* Görev A:
Türkiye'de aseksüellik üzerine olan metne göre aşağıdaki soruları yanıtlayın.
(i) Yazar 2007 yılında hangi üniversitenin hangi bölümünde doktora öğrencisiydi?
(ii) Yazar sunum konusunu hangi ders için arıyordu?
(iii) Foruma ait alıntıya göre aseksüellerin arasında nasıl bir dostluk vardır?

------ Kaynak metin ------

Türkiye’de Aseksüellik: Beden, Cinsellik ve Kimlik Algıları
Güliz Aydın Kendirci
2007 yılında Hacettepe Üniversitesi Sosyal Antropoloji’de doktora öğrencisiyken Toplumsal Cinsiyet dersi için bir sunum konusu arıyordum ve tesadüfen yardımcı üreme teknikleri yoluyla çocuk sahibi olmak isteyen aseksüel bir çiftin hikâyesiyle karşılaştım. Araştırmaya başlayınca kendilerini aseksüel olarak tanımlayan bireylerin kurduğu aseksüelonline isimli web sitesine ve üyelerin aseksüelliğe ilişkin tartışmalarının yer aldığı foruma ulaştım:
“Şehvetin bir hap içinde satıldığı ve vücudun pazarlama aleti olduğu bir dünyada, hayatınızda hiç cinselliğe karşı zerre kadar ilgisi olmayan erkek veya kadın birisiyle karşılaştınız, böyle bir insanı tanıdınız mı? Hiçbir cinsellik istemeyen, yaşamayan ve yaşamayacak olan bir kimse çevrenizde oldu mu? Sağlıklı, genç, ama cinsellikle ilgisi olmayan?… Ama aseksüeller oldukça yaygın. Onların sesleri çıkmıyor, belki de cinsel açıdan tarafsız davrandıkları için… Oysa hepsi sağlıklılar, iş güç sahibiler, gençler, yakışıklılar, güzeller… Ve aralarında da çıkarsız bir dostluk var…” (aseksüelonline, 2007).

------ İşlenecek kayıtlar ------

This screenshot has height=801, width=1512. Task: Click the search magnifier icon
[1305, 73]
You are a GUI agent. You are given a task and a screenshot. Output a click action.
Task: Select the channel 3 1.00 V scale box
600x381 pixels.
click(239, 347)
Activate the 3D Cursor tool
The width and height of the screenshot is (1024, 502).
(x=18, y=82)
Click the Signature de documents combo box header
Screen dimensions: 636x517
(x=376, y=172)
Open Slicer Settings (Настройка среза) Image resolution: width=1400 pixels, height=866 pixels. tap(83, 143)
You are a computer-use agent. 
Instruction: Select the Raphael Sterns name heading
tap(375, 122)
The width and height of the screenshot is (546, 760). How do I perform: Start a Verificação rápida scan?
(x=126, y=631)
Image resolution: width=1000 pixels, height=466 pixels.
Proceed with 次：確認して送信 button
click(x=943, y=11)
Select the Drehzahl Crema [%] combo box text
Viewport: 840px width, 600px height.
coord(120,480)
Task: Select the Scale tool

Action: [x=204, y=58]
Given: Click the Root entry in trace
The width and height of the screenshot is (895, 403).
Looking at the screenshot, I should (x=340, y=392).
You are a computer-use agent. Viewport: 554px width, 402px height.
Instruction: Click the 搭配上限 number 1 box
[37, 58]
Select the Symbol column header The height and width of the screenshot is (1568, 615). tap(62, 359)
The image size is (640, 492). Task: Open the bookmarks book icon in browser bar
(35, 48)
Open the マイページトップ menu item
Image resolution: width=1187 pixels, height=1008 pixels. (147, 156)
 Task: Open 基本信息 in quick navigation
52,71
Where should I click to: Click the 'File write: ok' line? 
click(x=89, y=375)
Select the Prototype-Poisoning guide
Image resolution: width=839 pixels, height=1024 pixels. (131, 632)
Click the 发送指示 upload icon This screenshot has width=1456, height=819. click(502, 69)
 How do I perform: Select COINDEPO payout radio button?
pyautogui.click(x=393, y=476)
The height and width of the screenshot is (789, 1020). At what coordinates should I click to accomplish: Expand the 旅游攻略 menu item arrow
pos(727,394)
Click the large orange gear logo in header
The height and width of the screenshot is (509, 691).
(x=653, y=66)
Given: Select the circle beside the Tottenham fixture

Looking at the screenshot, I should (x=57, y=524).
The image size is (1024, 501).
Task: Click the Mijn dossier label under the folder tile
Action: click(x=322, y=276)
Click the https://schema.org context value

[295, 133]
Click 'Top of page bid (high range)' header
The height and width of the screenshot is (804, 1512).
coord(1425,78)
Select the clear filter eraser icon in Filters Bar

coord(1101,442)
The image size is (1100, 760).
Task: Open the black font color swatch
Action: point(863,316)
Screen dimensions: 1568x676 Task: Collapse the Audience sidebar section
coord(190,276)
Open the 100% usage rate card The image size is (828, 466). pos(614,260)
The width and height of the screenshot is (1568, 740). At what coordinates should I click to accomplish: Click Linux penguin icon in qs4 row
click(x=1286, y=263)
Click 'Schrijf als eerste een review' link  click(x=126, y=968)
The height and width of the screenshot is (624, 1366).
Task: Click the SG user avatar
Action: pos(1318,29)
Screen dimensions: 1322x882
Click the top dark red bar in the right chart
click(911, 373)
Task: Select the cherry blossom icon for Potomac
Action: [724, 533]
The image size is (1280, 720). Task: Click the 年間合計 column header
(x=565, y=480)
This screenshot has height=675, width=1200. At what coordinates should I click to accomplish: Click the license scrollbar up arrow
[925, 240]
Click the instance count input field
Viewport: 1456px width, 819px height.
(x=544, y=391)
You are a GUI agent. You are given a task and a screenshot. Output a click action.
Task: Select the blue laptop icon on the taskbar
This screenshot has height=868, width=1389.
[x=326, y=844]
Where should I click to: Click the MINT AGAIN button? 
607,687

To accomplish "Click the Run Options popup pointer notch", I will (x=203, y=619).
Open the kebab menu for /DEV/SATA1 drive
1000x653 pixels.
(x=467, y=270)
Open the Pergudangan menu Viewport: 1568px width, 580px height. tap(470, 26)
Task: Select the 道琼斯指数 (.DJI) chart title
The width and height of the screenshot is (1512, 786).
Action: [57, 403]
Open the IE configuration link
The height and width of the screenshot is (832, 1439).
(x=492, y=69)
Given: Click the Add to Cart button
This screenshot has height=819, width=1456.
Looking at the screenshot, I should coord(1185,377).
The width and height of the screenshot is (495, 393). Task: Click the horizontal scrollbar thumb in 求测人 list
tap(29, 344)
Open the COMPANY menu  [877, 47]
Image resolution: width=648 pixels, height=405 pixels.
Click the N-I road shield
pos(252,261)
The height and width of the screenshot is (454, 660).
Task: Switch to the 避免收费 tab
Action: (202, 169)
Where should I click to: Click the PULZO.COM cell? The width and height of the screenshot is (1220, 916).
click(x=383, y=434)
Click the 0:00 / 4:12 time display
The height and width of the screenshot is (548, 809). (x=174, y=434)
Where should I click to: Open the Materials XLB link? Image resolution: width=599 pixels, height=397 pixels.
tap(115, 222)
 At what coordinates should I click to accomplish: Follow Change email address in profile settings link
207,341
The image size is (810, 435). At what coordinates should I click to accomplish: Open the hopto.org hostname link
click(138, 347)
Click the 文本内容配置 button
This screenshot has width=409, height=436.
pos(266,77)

------

* Görev B: Kayıtlarda "will (x=203, y=619)." ifadesini içeren satırdan "Open the Pergudangan" ifadesini içeren satıra kadar uzanan bölümü aynen kopyalayın. İki uçtaki satırlar da buna dahildir.

* Görevin yanıtı A:
(i) Hacettepe Üniversitesi Sosyal Antropoloji bölümünde.
(ii) Toplumsal Cinsiyet dersi için.
(iii) Aralarında çıkarsız bir dostluk vardır.

* Görevin yanıtı B:
To accomplish "Click the Run Options popup pointer notch", I will (x=203, y=619).
Open the kebab menu for /DEV/SATA1 drive
1000x653 pixels.
(x=467, y=270)
Open the Pergudangan menu Viewport: 1568px width, 580px height. tap(470, 26)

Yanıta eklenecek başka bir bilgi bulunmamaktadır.